##### Données

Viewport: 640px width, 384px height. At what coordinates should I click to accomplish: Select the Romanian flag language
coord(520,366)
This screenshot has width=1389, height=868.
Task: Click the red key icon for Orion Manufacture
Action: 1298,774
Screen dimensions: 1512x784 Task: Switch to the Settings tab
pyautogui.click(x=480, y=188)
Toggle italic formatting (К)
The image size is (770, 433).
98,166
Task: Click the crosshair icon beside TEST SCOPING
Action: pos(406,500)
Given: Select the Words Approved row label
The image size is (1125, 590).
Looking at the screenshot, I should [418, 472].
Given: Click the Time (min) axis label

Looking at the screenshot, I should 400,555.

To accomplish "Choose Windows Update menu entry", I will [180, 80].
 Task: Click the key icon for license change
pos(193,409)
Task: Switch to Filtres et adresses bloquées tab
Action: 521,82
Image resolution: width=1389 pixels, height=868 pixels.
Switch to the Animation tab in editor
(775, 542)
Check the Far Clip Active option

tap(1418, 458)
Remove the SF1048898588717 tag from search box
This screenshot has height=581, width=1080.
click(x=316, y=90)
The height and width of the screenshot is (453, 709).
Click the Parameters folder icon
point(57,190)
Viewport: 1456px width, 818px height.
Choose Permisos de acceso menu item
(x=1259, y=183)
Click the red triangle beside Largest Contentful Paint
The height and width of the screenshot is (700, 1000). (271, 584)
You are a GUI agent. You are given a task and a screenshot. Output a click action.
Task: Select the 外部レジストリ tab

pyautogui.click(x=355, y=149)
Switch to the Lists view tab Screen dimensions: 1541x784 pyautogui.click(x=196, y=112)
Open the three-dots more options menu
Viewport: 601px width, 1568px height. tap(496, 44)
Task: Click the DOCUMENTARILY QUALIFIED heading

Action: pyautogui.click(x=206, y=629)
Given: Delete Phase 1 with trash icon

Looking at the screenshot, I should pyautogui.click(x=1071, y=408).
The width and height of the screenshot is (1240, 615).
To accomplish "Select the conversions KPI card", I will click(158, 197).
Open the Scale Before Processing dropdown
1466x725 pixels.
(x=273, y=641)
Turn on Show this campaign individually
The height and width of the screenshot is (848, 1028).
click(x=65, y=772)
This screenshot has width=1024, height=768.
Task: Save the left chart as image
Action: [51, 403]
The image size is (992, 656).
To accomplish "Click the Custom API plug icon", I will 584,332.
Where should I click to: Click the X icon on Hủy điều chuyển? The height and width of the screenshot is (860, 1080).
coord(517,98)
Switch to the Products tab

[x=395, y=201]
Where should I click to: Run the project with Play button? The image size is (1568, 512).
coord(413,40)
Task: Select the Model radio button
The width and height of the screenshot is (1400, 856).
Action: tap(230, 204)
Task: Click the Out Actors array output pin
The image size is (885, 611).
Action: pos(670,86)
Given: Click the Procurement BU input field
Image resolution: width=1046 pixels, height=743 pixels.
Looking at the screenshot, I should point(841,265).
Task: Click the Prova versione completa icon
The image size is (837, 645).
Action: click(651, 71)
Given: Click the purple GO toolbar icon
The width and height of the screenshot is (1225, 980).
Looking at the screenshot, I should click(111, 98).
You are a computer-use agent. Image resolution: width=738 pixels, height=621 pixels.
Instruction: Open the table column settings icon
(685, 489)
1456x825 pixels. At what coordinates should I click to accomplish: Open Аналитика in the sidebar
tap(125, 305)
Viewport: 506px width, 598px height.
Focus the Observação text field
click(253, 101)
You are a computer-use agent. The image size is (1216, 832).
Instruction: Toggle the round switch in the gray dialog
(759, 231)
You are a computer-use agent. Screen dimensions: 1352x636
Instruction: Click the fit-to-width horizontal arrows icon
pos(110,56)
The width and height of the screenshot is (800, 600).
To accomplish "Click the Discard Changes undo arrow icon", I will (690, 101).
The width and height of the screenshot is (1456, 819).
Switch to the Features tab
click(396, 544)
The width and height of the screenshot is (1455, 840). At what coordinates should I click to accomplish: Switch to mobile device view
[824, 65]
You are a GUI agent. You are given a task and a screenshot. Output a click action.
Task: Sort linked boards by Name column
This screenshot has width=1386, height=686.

##########

**Consignes et exigences**:
Présentez sous forme de liste numérotée les lignes du listing ci-dessus, depuis celle qui contient « The width and height of the screenshot is (1240, 615). » jusqu'à celle qui contient « Action: pos(670,86) », ces deux lignes comprises. Omettez les lignes vides.

**Réponse ci-dessous**:
1. The width and height of the screenshot is (1240, 615).
2. To accomplish "Select the conversions KPI card", I will click(158, 197).
3. Open the Scale Before Processing dropdown
4. 1466x725 pixels.
5. (x=273, y=641)
6. Turn on Show this campaign individually
7. The height and width of the screenshot is (848, 1028).
8. click(x=65, y=772)
9. This screenshot has width=1024, height=768.
10. Task: Save the left chart as image
11. Action: [51, 403]
12. The image size is (992, 656).
13. To accomplish "Click the Custom API plug icon", I will 584,332.
14. Where should I click to: Click the X icon on Hủy điều chuyển? The height and width of the screenshot is (860, 1080).
15. coord(517,98)
16. Switch to the Products tab
17. [x=395, y=201]
18. Where should I click to: Run the project with Play button? The image size is (1568, 512).
19. coord(413,40)
20. Task: Select the Model radio button
21. The width and height of the screenshot is (1400, 856).
22. Action: tap(230, 204)
23. Task: Click the Out Actors array output pin
24. The image size is (885, 611).
25. Action: pos(670,86)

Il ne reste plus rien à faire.